Sekadar informasi sejak November 2013 hingga Februari 2020 harga Rp 7.500/kg. Itu berarti selama 7 tahun harganya stabil. Gonjang ganjing baru terjadi saat pandemi COVID-19 Maret 2020 ketika China memborong kedelai Amerika dan terjadi gangguan pengiriman kapal karena lockdown atau physical distancing.
Akibatnya, stok atau pasokan kedelai di pasaran terbatas. Apalagi harga kedelai di Bursa Chicago biasanya US$ 9/gantang menjadi US$ 13/gantang (1 ton=36 gantang). Dampaknya, harga kedelai di Indonesia pun merangsek dari Rp 8.000-an/kg ke angka Rp 9.000-an/kg sekarang.
Selain itu, perkembangan harga kedelai di Indonesia selama November 2019 - Juli 2020, lebih banyak dipengaruhi oleh pergerakan nilai tukar Rupiah terhadap Dollar AS. Nilai kurs Rupiah terhadap Dollar AS relatif stabil, bahkan menguat sejak awal Agustus 2020. Sayangnya, harga kedelai di pasar global meningkat tajam sejak Agustus 2020 yang berdampak pada kenaikan harga kedelai di Indonesia.
Ketua Pusat Koperasi Produsen Tempe Tahu Indonesia (Puskopti) DKI Jakarta, Sutaryo, mengatakan pemerintah telah melakukan operasi pasar di Sentra Semanan Jakarta pada Kamis (7 Januari 2021) sementara operasi di wilayah Jakarta Selatan telah dilakukan sejak Selasa (5 Januari 2021).

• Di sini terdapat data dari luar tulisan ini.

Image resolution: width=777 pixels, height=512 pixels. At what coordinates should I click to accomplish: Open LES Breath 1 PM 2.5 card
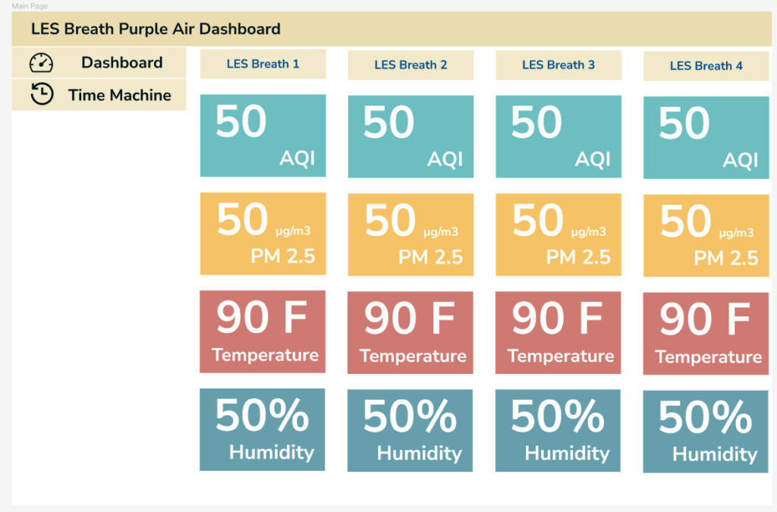[x=263, y=234]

Sutaryo menuturkan kejadian ini bukan pertama kali. Tahun 2008 terjadi gejolak harga kedelai impor dari Rp3.300 ke Rp6.000 sehingga tukang tempe tidak produksi. Harga naik lagitahun 2013. Kini, pada 2020 terjadi kembali.Masalahnya sama, soal tidak adanya ketahanan pangan. Di sisi lain, pasar dunia mementingkan stok barang, supply & demand.
"Amerika senang kedelainya diborong oleh China. Kebutuhan kedelai China sekitar 90 juta ton per tahun, sedangkan Indonesia 2,6 juta ton setahun," jelas Sutaryo.